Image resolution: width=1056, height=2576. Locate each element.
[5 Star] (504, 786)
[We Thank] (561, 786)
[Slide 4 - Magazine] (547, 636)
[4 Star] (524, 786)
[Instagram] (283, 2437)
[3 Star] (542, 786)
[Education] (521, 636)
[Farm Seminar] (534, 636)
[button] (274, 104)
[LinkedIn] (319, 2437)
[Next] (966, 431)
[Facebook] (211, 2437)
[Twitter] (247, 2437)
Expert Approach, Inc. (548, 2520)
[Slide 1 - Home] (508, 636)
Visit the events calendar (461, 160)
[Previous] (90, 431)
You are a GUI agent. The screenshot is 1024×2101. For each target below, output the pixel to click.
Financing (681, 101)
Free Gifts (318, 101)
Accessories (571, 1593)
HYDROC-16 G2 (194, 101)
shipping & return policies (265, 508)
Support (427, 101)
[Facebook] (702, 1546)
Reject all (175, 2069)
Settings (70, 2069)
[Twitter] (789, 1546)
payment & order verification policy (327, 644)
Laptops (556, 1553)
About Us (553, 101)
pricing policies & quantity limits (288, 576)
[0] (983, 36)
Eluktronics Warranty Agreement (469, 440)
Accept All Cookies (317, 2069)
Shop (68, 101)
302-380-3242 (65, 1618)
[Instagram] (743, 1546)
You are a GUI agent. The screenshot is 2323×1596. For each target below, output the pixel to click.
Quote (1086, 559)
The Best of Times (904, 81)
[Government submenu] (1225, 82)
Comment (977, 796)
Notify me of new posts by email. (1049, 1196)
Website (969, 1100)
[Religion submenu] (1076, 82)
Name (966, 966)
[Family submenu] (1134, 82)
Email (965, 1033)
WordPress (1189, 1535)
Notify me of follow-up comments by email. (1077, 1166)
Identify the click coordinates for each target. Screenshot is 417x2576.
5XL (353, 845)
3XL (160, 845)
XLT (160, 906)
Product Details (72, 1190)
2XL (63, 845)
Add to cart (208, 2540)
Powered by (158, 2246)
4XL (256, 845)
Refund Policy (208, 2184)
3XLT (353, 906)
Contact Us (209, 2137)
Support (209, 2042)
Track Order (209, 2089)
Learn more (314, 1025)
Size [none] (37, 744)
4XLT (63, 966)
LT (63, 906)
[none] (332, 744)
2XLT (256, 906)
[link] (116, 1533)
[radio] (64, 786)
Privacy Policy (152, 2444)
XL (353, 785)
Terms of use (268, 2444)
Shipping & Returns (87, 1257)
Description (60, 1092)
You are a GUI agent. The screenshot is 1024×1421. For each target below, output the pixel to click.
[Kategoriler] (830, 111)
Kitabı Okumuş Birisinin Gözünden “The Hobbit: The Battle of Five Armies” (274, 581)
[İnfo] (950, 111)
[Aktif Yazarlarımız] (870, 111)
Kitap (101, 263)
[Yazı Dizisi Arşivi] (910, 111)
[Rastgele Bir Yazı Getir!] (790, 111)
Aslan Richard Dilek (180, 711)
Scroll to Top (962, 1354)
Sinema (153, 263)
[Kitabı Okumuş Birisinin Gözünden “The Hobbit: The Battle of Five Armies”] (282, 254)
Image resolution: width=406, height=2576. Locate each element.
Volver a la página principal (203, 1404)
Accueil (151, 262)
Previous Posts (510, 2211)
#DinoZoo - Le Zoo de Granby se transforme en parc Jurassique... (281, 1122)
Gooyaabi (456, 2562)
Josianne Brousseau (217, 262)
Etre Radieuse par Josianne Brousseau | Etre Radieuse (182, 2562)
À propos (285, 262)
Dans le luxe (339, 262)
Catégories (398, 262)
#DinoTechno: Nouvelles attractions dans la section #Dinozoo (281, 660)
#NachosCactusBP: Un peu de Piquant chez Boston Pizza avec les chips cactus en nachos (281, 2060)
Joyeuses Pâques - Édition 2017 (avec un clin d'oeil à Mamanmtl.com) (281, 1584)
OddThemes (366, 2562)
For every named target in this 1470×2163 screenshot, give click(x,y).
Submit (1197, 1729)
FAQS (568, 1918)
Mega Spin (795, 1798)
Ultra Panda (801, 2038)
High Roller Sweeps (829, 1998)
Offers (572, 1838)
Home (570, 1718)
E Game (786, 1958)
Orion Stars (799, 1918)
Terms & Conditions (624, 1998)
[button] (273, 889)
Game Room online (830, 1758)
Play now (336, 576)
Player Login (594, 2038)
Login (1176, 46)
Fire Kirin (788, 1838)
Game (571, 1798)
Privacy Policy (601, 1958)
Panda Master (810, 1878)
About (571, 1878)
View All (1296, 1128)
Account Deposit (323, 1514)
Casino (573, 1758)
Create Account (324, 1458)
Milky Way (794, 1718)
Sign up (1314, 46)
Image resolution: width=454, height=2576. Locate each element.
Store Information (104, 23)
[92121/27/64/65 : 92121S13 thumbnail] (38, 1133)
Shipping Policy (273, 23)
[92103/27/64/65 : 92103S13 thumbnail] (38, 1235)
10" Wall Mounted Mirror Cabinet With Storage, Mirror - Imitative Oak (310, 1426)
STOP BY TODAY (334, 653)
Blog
###
Directive:
Recast the stretch of items from the line containing "Kitap (101, 263)" through the line containing "[Kitabı Okumuş Birisinin" as a Markdown table with the columns Row and Item, giving each line a row number and leaving out blank lines.

Answer to this problem:
| Row | Item |
|---|---|
| 1 | Kitap (101, 263) |
| 2 | [Yazı Dizisi Arşivi] (910, 111) |
| 3 | [Rastgele Bir Yazı Getir!] (790, 111) |
| 4 | Aslan Richard Dilek (180, 711) |
| 5 | Scroll to Top (962, 1354) |
| 6 | Sinema (153, 263) |
| 7 | [Kitabı Okumuş Birisinin Gözünden “The Hobbit: The Battle of Five Armies”] (282, 254) |